This article has been updated since it was first published.
Berlin’s Pop-Kultur music festival is set to open on Wednesday, but at least eight acts will be missing from its line-up as the boycott over its acceptance of Israeli embassy funding gathers pace.
The Finnish black metal band Oranssi Pazuzu joined the exodus on Tuesday, stating that the controversy over the Pop-Kultur festival’s receipt of Israeli government funds “resulted in giving a political character to the festival and therefore to all the artists participating.”
“We do not want to endorse any state, governance or agenda; open or hidden,” the band added.
Thurston Moore, the American musician best known as a member of Sonic Youth, has also added his support to the boycott call, urging Pop-Kultur to cancel the Israeli embassy sponsorship “in solidarity with [the] Palestinian call for cultural boycott.”
Last week, six acts pulled out of Pop-Kultur: Mohammad Abu Hajar of Syria’s Mazzaj Rap Band; Egypt’s Islam Chipsy; Syrian DJ Hello Psychaleppo; Tunisian singer-songwriter Emel Mathlouthi and British experimental dance music collaboration Iklan ft. Law Holt.
Smearing Arab artists
British artist and musician Annie Goh pulled out of a panel on gender and the electronic music scene.
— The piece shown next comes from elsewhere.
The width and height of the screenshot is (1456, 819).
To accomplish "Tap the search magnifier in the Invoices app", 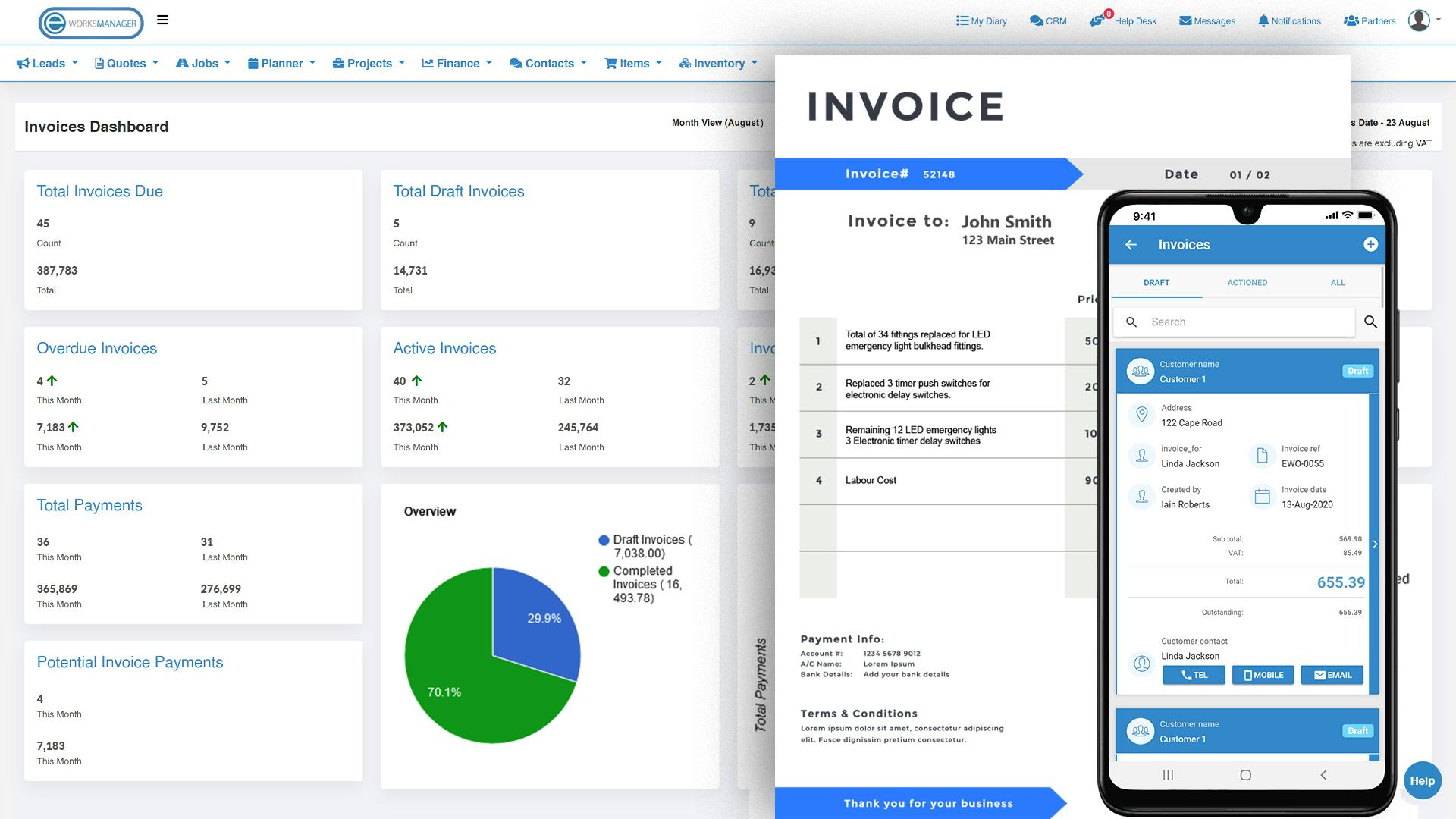I will (x=1371, y=322).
“As an artist and academic, I am taking a stand against participating in the festival due to its partial sponsorship by the Israeli embassy, in solidarity with Palestinians who have called for a boycott of Israeli state institutions until they adhere to international law,” Goh wrote.
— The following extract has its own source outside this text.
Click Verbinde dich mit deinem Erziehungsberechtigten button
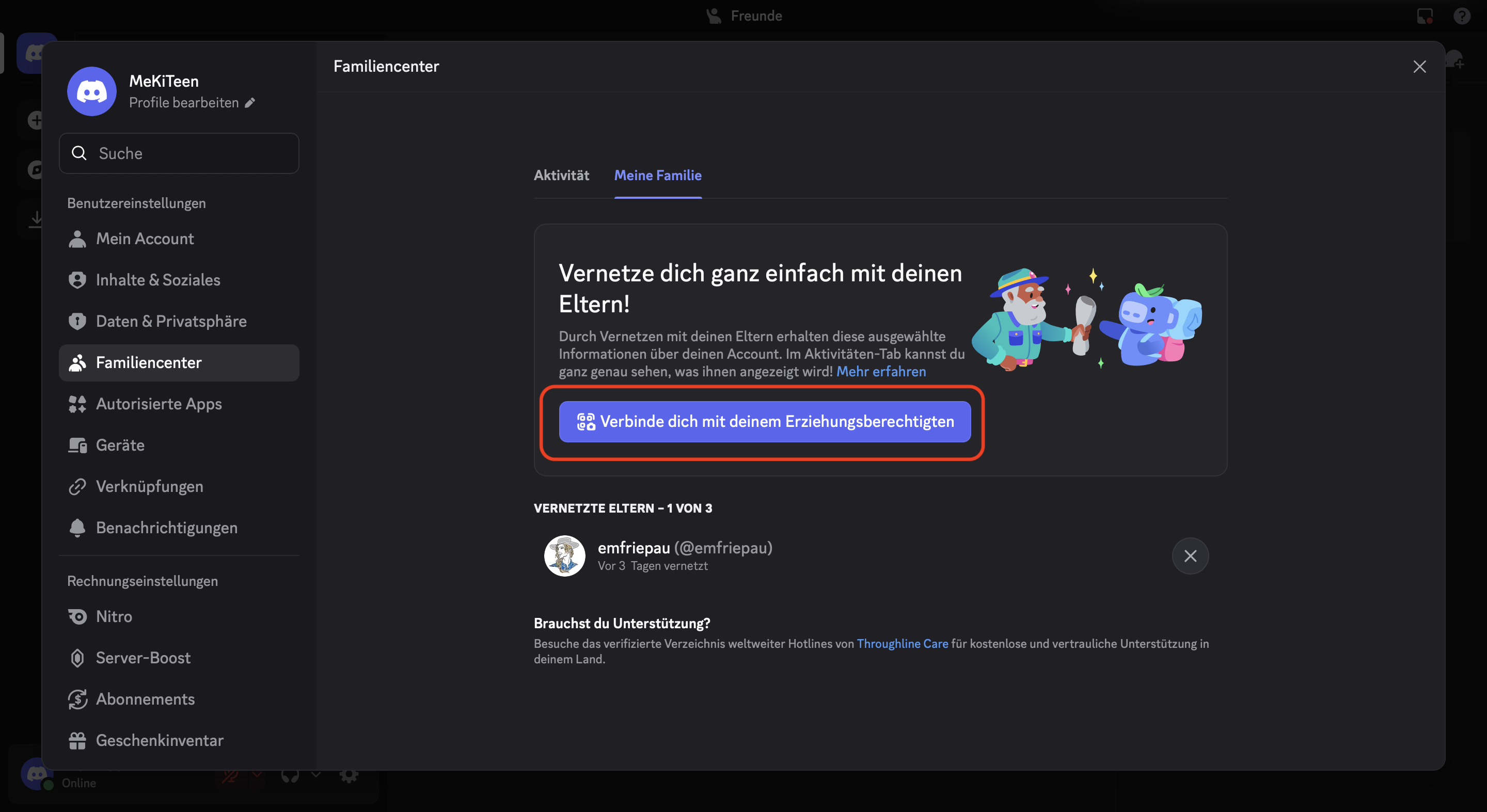The image size is (1487, 812). tap(764, 422)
Goh called charges of anti-Semitism against the Arab artists who were the first to announce their cancellations “despicable.”
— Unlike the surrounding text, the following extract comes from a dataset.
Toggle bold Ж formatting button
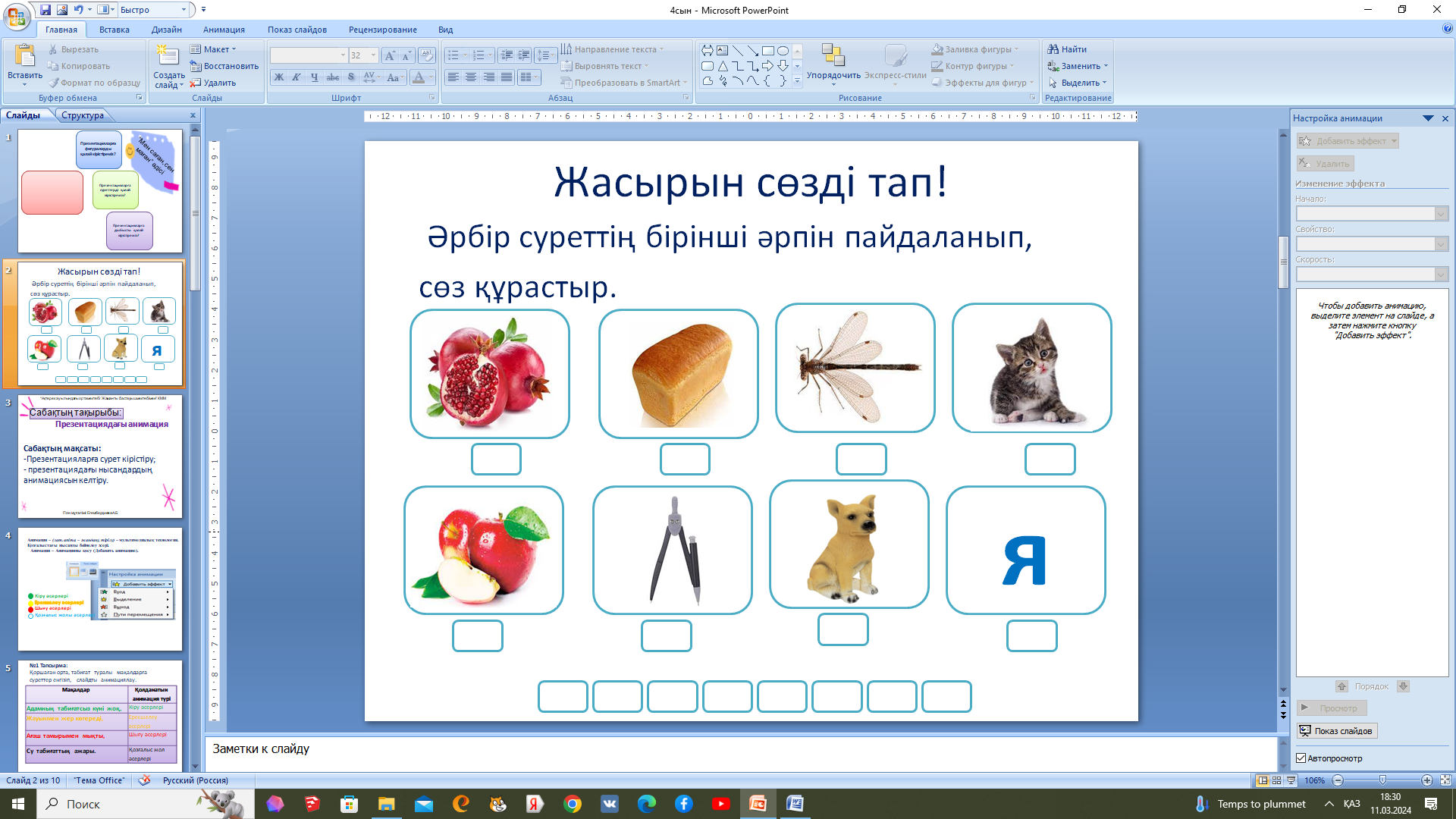Image resolution: width=1456 pixels, height=819 pixels. [279, 77]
She also criticized the “polarizing language” in a communication sent to artists by Pop-Kultur organizers, which “unfairly depicts” the BDS movement “as putting pressure on Arab artists to boycott.”
“This is not true,” Goh added.
That statement also repeats the claim that campaigners “put an enormous amount of pressure on all the Arabic artists in our line-up.”
PACBI, the Palestinian Campaign for the Academic and Cultural Boycott of Israel, condemned the Pop-Kultur festival for “spreading outrageous lies about the boycott, divestment and sanctions (BDS) movement for Palestinian rights in a desperate attempt to divert attention from its shameful acceptance of Israel’s sponsorship and its resultant complicity in whitewashing Israel’s regime of occupation and apartheid.”
PACBI rejected the festival’s claim that the goal of the cultural boycott is “to boycott completely any cooperation with Israeli artists and intellectuals.” It emphasized that the Palestinian call is for “an institutional boycott of Israel and institutions that are complicit in its denial of Palestinian human rights. It does not target individuals.”
Ignoring the problem
The German Jewish groups Jewish Voice for Just Peace in the Middle East and Jewish Antifa Berlin have added their voices to the boycott call and criticized the way German media have reported on the campaign, faulting them for hinting that the cancellations were due to the artists’ Arab backgrounds.
“Once again media outlets and politicians chose to ignore the problem of the Israeli occupation of Palestine and instead blame the artists or label their protest as connected to anti-Semitism,” the Jewish groups said in a joint statement.
Activists from around the world, including the UK, Poland, France, South Africa and in Berlin, are urging artists that the best way they can personally support justice, equality and human rights is to pull out of Pop-Kultur as long as its organizers are willing to accept support from the Israeli government.